Two Ralph Pucci International sculptures

With time and attention finally free, Ralph Pucci International returned to the medium with renewed focus. “We produce and create furniture in a way that’s very different from traditional companies,” says Michael Pucci, Ralph’s son and now, along with his sister Nicole, an integral figure in the company. “A lot of times, it begins as a sketch on a napkin. We might be at lunch with a designer like Patrick Naggar, and he starts drawing. Ralph and I will pick one and say, ‘Let’s try it.’ Then we’ll go straight into the studio with Michael Evert [the master sculptor who has worked with the company for more than 40 years] and begin working in clay or plaster the same day.”

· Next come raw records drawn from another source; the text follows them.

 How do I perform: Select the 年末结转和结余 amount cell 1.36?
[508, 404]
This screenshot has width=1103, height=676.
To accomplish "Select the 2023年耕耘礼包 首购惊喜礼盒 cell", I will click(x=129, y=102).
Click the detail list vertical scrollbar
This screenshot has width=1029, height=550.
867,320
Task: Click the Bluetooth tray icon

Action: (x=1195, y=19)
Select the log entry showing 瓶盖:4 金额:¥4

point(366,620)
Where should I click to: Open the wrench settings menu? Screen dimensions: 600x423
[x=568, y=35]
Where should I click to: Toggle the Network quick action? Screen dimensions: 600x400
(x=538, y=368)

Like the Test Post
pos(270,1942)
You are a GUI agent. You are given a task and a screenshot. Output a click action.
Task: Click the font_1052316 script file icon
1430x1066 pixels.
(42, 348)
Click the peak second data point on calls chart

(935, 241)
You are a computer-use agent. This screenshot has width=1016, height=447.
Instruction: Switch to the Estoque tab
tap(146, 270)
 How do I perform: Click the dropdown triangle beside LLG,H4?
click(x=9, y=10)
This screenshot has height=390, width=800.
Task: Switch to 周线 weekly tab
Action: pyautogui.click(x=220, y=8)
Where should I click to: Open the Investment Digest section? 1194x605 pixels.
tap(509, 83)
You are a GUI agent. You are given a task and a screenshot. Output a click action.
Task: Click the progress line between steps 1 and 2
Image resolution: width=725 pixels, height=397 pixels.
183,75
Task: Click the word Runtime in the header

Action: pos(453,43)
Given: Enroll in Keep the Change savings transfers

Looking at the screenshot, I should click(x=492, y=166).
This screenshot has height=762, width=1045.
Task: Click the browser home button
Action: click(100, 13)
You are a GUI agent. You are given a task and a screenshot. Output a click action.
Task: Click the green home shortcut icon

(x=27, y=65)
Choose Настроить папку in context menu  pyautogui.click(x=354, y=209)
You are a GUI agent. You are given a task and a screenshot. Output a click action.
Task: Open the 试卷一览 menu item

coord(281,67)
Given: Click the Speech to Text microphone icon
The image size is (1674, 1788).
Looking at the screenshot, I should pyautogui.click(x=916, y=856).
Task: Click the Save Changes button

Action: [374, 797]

That immediacy, the sense of spontaneity and trust in the hand of the artist, is a throughline that runs from Ralph Pucci International’s mannequins to its furniture. “Even though it’s furniture, it still feels like sculpture; like a gesture,” Ralph continues. “The pieces are functional, yes, but they carry emotion. That chair you sit in, that table you use — it all starts with movement and feeling.”

What separates the company’s work from traditional design is not just the process, but the intent. A chandelier might evoke Brancusi, a stool might echo a dancer’s twist, but the result is never referential or derivative. “It’s always original,” Ralph insists. “It captures the spirit of the artist.”

Much of that spirit is embedded in the materials themselves, particularly plasterglass, a proprietary medium that imbues each piece with a raw, tactile honesty. “We love working in plasterglass because it shows the imperfections,” Ralph explains. “You can see the brush marks, the irregularities — it shows the hand of the artist.” That texture, he adds, gives the work life: “It moves. It’s not flat. It’s alive.”

Now, as the company prepares to celebrate 50 years in business, it finds itself in a rare position: honoring legacy while building something entirely new. Pursuing ongoing collaborations with artists such as Eric Schmitt, John Koga and Hervé Van der Straeten, and with a showroom presence in New York, Los Angeles, London and Miami, it continues to evolve. “The exciting part,” says Michael, “is that we’re still just getting started in this new space. We’ve built a foundation, but there’s so much more to explore.” For him, the future lies in preserving that same creative immediacy — remaining nimble, responsive and human. “We’re not interested in mass production. What we do is personal. That’s the magic.”